SRM - Server certificate assertion not verified and thumbprint not matched
book
Article ID: 312754
calendar_today
Updated On:
Products
VMware Live RecoveryVMware vSphere ESXi
Issue/Introduction
Symptoms:
1. Unable to reconfigure SRM after upgrade
ERROR Failed to retrieve pairs from extension server at https://srm.vmware.local:443/drserver/vcdr/vmomi/sdk. Failed to connect to Site Recovery Manager Server at https://srm.vmware.local:443/drserver/vcdr/vmomi/sdk. Reason: com.vmware.vim.vmomi.core.exception.CertificateValidationException: Server certificate assertion not verified and thumbprint not matched Failed to connect to Site Recovery Manager Server at https://srm.vmware.local:443/drserver/vcdr/vmomi/sdk. Reason: com.vmware.vim.vmomi.core.exception.CertificateValidationException: Server certificate assertion not verified and thumbprint not matched Operation ID: e53a538a-bf3a-4612-b5fe-771aa92dc629
Environment
VMware vSphere Replication 8.x
Cause
1. SRM or VR certificate is assigned to IP address or short name instead of FQDN
2. DNS is not configured or incorrectly set for vCenter, SRM & VR appliances
This may also be caused during deployment of the OVF when the hostname is not changed as per the correct DNS record name.
Resolution
Below steps can be applied to both SRM & vSphere replication.

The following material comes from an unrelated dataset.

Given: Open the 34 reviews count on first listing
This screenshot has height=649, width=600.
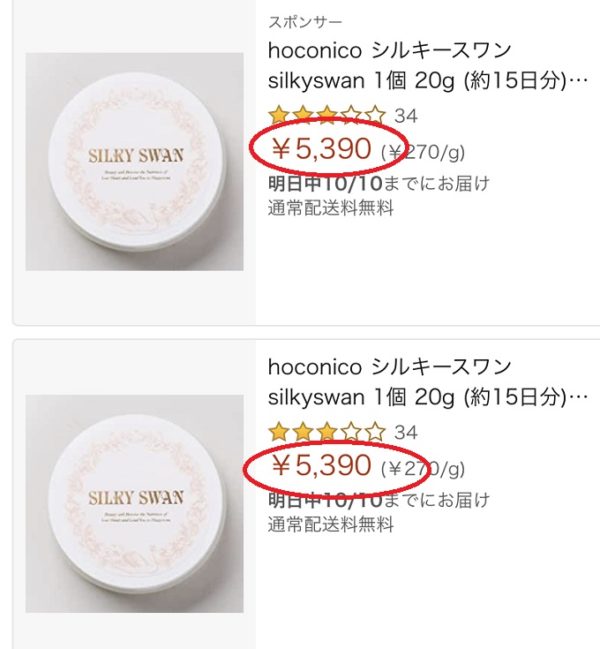Looking at the screenshot, I should pos(406,116).
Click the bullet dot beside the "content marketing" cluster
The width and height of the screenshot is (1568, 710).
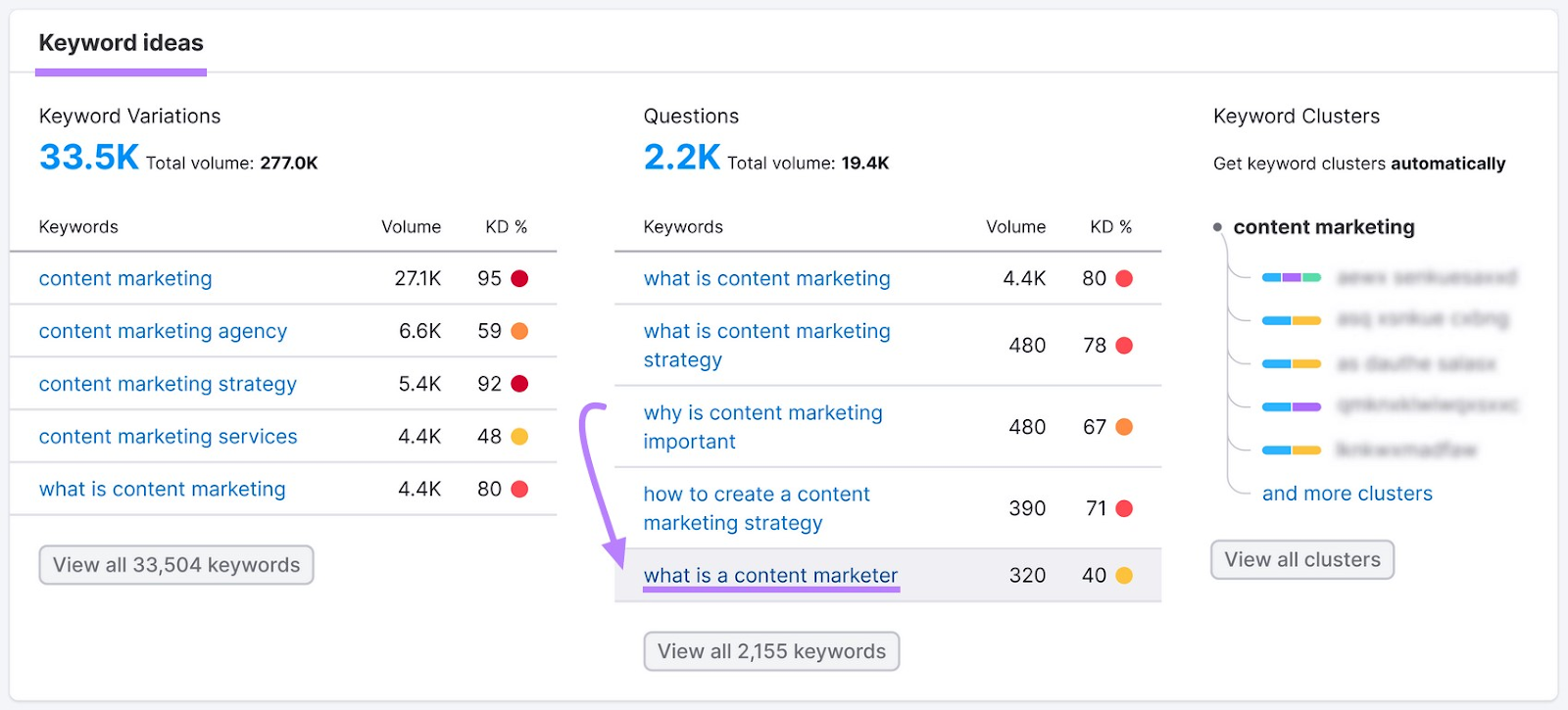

1. Ensure forward and reverse lookup records are created in DNS for the appliance. Verify it by running the nslooup command against the IP & FQDN
2. Change the SRM Appliance Certificate from VAMI to reflect FQDN
3. Reconfigure SRM & reconnect site pair
NOTE: We always recommend using a DNS server. In the absence of a DNS server, assign the appliance certificate to IP address and register it using IP address.